Action item -
Beginning with the first line of the entries below, quote each line until you reach and include the line with "Powered by Atlassian Statuspage (1066, 2227)".

======== Stored data

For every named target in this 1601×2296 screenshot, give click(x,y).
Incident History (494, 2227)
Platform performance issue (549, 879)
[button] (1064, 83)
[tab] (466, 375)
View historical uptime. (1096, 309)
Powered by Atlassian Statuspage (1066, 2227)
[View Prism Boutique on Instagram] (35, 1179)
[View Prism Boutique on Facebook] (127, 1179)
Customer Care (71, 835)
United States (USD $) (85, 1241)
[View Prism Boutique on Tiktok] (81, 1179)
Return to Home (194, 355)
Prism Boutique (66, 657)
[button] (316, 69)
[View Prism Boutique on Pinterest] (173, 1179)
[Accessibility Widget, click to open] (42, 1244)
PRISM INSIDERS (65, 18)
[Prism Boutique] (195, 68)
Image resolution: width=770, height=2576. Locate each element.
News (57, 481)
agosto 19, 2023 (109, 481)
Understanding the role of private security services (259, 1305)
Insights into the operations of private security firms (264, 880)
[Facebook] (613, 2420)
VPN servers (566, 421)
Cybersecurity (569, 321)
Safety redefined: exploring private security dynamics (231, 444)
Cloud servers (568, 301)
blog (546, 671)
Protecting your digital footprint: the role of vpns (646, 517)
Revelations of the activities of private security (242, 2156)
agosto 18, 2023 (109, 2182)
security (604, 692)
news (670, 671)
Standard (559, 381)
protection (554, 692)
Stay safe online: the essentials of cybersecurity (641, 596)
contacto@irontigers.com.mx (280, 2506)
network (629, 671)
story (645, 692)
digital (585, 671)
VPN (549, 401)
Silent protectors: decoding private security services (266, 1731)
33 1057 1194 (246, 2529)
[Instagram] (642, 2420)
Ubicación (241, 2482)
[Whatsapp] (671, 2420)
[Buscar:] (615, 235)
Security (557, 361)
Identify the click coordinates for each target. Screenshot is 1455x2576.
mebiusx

================

Result of this exercise -
For every named target in this 1601×2296 screenshot, give click(x,y).
Incident History (494, 2227)
Platform performance issue (549, 879)
[button] (1064, 83)
[tab] (466, 375)
View historical uptime. (1096, 309)
Powered by Atlassian Statuspage (1066, 2227)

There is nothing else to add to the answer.